AIM OF THE EXERCISE:
The expected answer is the set of lines in the data below between the line holding "Image resolution: width=1456 pixels, height=819" and the line holding "Given: Click the Swap icon button", inclusive, written out exactly.

Stored items:
----------
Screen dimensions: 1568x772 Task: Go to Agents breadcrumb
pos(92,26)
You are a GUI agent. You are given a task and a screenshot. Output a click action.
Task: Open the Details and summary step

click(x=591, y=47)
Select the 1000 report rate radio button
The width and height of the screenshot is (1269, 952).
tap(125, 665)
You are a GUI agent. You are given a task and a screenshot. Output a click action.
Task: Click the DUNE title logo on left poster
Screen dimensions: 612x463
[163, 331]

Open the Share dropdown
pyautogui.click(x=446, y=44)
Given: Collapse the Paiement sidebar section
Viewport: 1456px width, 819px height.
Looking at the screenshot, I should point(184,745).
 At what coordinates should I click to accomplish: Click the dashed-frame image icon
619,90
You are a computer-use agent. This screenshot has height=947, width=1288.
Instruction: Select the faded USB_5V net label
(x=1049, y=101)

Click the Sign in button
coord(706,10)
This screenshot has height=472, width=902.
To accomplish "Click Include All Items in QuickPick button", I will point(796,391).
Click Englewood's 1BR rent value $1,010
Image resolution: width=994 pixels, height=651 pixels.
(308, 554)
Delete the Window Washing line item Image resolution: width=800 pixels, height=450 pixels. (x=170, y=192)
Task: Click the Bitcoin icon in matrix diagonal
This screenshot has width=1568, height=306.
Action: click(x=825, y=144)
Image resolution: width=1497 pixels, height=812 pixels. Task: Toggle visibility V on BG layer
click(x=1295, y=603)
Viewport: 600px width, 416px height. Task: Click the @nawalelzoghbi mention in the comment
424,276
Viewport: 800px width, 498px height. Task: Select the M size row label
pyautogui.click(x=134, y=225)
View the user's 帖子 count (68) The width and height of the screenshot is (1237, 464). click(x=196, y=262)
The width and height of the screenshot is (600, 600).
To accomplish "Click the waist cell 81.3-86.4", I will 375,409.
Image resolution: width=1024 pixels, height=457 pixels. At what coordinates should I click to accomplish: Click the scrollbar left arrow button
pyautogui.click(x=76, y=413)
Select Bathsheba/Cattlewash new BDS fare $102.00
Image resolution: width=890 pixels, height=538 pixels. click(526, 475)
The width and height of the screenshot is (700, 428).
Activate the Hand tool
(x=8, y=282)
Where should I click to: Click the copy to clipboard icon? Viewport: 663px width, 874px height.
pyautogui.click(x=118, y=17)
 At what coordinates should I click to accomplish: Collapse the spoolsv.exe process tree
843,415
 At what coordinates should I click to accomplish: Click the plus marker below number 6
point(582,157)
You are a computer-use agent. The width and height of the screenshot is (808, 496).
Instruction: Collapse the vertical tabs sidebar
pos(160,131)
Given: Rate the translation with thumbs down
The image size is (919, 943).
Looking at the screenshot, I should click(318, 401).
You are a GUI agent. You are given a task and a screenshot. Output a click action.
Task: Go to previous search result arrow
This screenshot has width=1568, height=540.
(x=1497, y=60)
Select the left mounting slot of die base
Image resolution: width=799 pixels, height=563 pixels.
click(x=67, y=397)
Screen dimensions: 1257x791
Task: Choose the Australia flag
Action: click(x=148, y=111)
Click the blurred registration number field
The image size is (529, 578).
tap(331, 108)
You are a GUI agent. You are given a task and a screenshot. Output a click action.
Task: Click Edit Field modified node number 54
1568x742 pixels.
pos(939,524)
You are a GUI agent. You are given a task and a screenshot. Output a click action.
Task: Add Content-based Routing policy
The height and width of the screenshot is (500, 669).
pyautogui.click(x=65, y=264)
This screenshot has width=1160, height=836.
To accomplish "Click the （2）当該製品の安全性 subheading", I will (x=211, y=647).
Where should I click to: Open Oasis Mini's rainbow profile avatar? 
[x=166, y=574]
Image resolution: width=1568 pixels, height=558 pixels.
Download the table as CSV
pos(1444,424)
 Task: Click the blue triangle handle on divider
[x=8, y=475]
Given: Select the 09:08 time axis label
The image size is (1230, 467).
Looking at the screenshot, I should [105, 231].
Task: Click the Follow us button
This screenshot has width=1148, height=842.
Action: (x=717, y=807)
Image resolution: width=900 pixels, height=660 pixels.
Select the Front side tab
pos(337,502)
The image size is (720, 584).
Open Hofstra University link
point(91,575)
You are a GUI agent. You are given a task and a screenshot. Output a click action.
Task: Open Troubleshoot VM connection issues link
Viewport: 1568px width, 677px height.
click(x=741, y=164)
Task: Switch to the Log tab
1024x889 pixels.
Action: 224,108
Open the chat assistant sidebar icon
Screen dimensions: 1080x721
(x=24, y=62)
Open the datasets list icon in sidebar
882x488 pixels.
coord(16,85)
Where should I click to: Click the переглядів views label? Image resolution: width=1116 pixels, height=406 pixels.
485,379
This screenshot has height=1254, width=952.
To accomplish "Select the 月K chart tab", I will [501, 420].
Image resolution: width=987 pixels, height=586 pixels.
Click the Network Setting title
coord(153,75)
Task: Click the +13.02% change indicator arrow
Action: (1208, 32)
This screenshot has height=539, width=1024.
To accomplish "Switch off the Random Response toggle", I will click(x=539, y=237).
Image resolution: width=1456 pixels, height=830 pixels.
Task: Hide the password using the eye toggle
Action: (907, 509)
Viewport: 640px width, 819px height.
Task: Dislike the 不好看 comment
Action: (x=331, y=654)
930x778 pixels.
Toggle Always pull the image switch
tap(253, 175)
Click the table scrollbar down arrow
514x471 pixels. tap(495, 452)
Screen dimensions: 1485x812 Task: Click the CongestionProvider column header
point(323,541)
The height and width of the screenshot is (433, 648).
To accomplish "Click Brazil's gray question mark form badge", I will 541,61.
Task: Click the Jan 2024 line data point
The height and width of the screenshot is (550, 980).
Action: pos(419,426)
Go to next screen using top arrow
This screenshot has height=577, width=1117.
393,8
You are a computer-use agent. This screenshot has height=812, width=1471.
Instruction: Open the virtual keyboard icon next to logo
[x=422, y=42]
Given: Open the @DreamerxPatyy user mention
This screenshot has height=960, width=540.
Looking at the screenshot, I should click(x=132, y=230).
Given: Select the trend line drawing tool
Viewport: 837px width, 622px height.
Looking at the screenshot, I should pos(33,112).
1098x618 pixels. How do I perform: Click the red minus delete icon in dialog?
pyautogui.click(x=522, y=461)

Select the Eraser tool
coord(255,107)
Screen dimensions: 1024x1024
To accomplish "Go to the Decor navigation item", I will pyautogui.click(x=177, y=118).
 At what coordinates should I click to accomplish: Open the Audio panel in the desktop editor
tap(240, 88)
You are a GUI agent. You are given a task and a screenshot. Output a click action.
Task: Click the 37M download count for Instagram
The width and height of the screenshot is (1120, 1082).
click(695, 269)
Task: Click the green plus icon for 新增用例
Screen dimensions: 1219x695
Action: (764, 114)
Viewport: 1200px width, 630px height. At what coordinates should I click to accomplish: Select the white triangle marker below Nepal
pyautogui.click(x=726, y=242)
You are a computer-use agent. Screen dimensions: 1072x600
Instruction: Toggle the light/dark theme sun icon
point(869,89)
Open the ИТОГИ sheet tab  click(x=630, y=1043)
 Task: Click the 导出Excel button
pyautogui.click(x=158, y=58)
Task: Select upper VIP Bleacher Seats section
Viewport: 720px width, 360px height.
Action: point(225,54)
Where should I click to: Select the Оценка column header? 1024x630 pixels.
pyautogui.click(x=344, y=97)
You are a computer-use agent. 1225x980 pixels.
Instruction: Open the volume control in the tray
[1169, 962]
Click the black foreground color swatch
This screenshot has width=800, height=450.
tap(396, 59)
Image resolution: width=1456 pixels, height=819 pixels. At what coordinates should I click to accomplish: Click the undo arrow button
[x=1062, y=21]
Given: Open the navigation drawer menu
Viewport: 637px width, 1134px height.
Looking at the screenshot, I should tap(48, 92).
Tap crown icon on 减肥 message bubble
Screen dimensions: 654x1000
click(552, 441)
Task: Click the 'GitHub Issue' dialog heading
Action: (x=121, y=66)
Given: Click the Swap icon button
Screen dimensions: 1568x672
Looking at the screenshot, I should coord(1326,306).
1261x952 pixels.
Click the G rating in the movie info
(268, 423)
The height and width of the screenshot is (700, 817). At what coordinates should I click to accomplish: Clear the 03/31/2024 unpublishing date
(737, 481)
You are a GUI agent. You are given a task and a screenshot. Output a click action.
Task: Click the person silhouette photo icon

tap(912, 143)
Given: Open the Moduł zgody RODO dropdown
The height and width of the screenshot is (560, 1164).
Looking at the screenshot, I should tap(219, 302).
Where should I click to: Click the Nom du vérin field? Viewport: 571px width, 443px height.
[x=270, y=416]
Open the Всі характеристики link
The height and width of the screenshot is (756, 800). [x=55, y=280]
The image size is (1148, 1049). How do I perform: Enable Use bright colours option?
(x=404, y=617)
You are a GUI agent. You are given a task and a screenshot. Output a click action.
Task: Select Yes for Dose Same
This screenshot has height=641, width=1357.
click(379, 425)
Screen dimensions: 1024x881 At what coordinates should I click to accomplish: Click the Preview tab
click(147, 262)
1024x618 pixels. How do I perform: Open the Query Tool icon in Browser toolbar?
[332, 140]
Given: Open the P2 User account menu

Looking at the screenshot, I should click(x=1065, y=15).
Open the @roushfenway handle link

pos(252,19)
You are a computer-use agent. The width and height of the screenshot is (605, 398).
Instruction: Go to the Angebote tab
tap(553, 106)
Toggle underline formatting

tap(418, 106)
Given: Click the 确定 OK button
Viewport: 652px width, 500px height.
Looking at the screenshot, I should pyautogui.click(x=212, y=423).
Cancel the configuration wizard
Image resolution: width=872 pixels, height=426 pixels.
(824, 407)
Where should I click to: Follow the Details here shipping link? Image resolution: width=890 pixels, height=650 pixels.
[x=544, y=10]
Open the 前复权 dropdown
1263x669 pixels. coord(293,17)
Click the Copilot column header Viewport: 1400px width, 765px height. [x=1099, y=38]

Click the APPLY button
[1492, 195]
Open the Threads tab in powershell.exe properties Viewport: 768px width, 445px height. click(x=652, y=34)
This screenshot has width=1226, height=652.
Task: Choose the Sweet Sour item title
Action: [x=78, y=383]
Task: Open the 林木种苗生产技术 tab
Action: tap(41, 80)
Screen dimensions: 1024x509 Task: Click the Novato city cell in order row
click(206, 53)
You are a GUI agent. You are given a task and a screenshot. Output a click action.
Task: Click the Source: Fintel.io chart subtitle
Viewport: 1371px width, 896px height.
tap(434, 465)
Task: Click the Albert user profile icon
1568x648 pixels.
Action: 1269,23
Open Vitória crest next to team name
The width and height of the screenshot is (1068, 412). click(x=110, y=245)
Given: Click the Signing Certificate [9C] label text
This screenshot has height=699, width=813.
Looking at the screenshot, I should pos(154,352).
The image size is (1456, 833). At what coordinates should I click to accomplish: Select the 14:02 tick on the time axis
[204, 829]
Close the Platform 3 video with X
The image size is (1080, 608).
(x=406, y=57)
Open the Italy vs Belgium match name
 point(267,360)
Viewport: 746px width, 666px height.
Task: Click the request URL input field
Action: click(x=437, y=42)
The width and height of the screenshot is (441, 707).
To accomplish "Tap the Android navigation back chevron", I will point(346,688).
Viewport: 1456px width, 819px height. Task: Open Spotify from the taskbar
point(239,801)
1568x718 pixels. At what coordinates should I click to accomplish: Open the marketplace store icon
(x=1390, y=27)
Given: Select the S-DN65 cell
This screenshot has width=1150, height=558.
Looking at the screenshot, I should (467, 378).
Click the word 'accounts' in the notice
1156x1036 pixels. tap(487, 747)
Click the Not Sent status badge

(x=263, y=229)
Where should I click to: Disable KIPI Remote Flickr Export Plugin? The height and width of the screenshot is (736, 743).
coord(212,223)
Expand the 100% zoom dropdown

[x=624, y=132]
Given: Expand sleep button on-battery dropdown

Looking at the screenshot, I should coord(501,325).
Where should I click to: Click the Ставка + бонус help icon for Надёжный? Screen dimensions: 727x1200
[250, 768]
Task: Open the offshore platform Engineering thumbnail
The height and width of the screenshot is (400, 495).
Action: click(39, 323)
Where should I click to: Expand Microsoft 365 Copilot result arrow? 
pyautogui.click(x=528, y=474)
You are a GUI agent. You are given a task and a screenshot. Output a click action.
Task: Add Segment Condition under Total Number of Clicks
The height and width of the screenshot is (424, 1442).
----------
WORKED SOLUTION:
Image resolution: width=1456 pixels, height=819 pixels. At what coordinates should I click to accomplish: Click the undo arrow button
[x=1062, y=21]
Given: Open the navigation drawer menu
Viewport: 637px width, 1134px height.
Looking at the screenshot, I should tap(48, 92).
Tap crown icon on 减肥 message bubble
Screen dimensions: 654x1000
click(552, 441)
Task: Click the 'GitHub Issue' dialog heading
Action: (x=121, y=66)
Given: Click the Swap icon button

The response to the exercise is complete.